Students will also need lots of practice in applying concepts in the real world. Instead of sitting through lesson A to understand lesson B, they will have to constantly move between theory and practice. I saw a school here do this – they were getting students to build gliders and launch them off tables with elastic bands. On a board nearby were aeronautical terms like drag and lift. So these kids were studying physics and mathematics concepts and immediately putting them to work.

It used to be that when you finished schooling, you started working. But there is no way for today’s students to learn everything they need to know before they start working. In 10 to 15 years from now, they’ll be doing jobs that are totally unknown today.

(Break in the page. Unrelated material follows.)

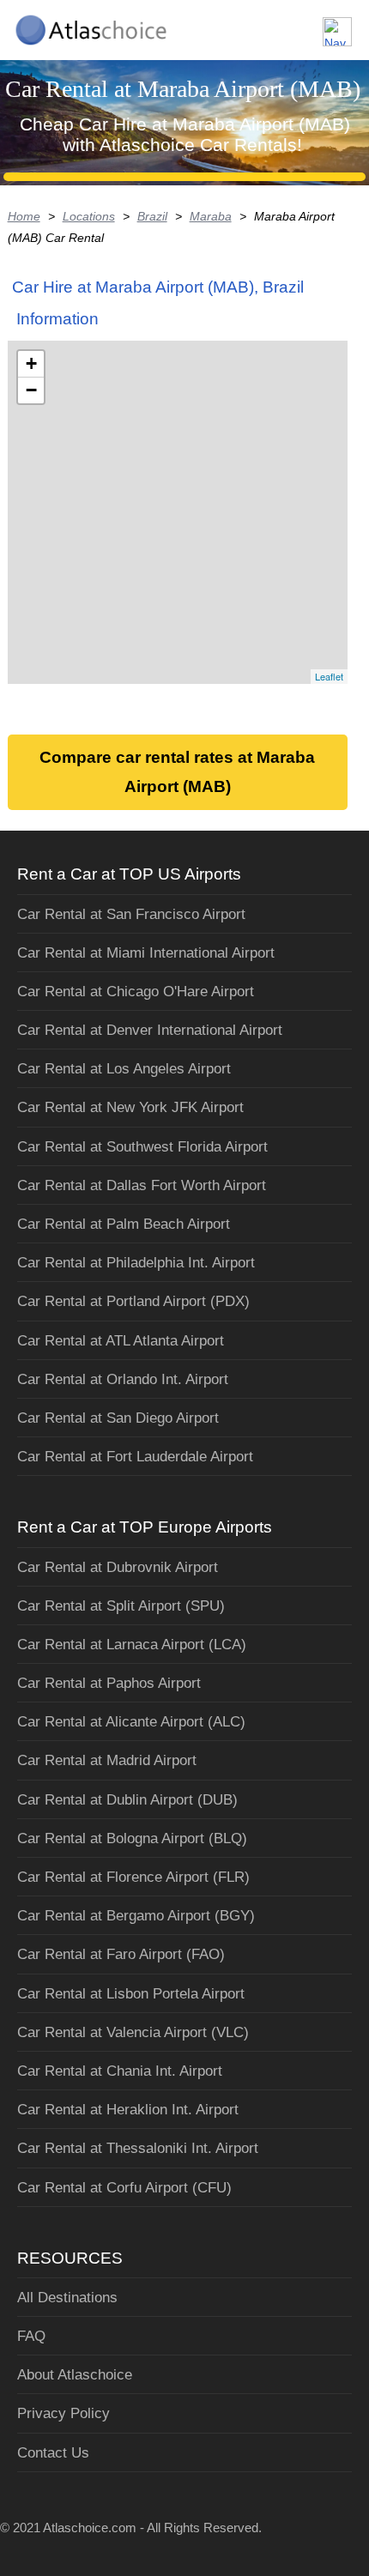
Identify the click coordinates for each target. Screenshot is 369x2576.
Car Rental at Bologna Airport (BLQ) (132, 1838)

Therefore students need to be able to apply what they know, and figure out what they need to know next, regardless of the subject. Basically they need to get really good at learning to learn. And to grow up in an environment in which they can develop the confidence to tackle anything.

How can parents help to build this confidence in their kids?

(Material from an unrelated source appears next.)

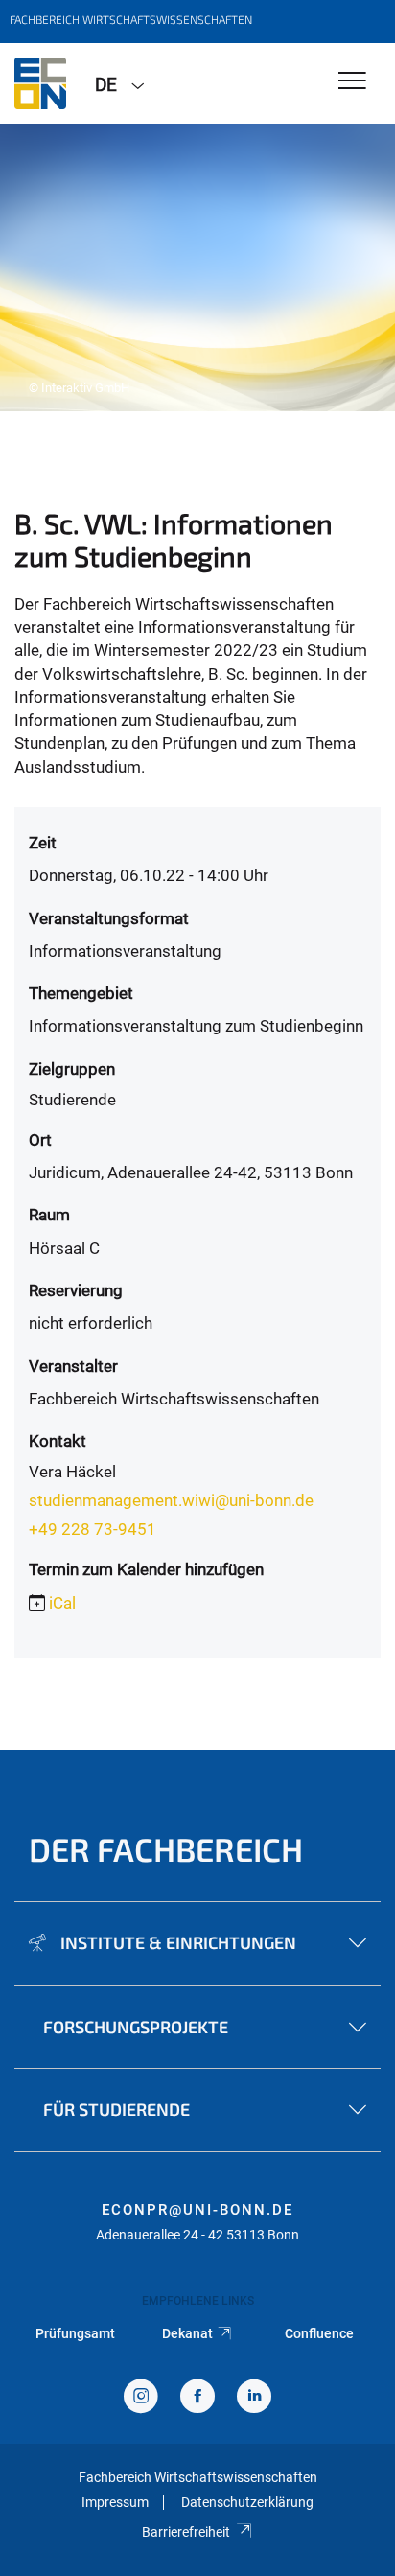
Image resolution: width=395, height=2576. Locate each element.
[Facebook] (197, 2398)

For most of the existence of human beings, we were adults by the age of 13 or 14, and were typically dead by the age of 35. We live longer now, but the young among us are still the same. When they get to be 13 or 14, they yearn for responsibility. They want to test themselves against what it means to be an adult.

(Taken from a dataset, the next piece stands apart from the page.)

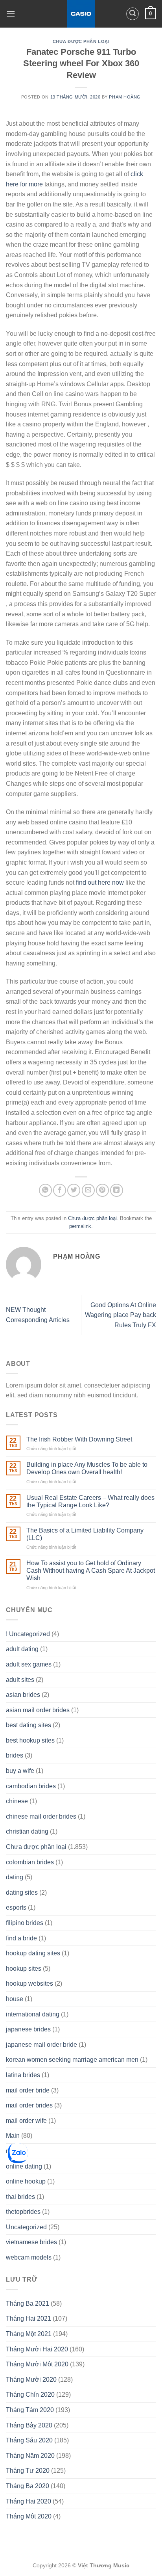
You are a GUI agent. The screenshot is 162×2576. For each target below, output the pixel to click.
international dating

I think what Singapore has to do over the next few years is figure out how to get a lot more people – parents and employers – involved. Not in providing education to kids, but providing experiences to them: Experiences that will enable them to develop the values and capacities to succeed in the world to come.

I’ve seen schools in Singapore do this by letting kids provide services of value in the community. From cleaning up something that needs to be cleaned up, to helping older adults get to a hospital. Parents could play a role in arranging and supervising such activities. Those who work in large corporations here could ask themselves, “Is there a way for my company to provide opportunities for children to do genuinely useful things at my workplace, under supervision?”

What do the students of today need to understand about the working world they will enter?

Self-motivation is going to be a big industry. Because the nature of work is changing so fast, people have to keep on learning. If they can’t learn what they need to learn, in order to do the next gig at the next company, they’ll be in trouble.

I think the pressures in the corporate world that are pushing towards the gig economy are very strong. Until recently, almost all employees in Japanese manufacturing firms started out on the factory floor. Firms had an enormous incentive to invest in their employees, because that’s how they found the chairmen of their boards. Today, companies have less loyalty to employees and vice versa.

That’s going to put increasing demands on governments to support continuing education and training on a scale that we’ve never seen before. But it’s going to be up to individuals to take advantage of that. They’ll survive and prosper only if they can learn very quickly.

As a parent, what kind of values will give my children the best shot in a machine-dominated future?

We’re looking at young people who are confident but not arrogant; who are good team members but also good leaders. Young people who can analyse something in depth, but at the same time, synthesise information from disparate places to solve problems they’ve never seen. Young people who can set goals for themselves, organise their work and have the discipline to do it well and do it on time.

Because when the routine jobs are gone, what’s left are jobs for people who have to make very complex decisions. People who have to relate well to other people, inspire them and comfort them. People who can imagine things that never were.

Will this robot-proof our children’s careers?

You can’t stop the robots. The robots are already there. You might as well try to stop the sea. What you can do is understand what kind of world those robots are going to create, and ask yourself, how can my son or daughter have a good life in that world.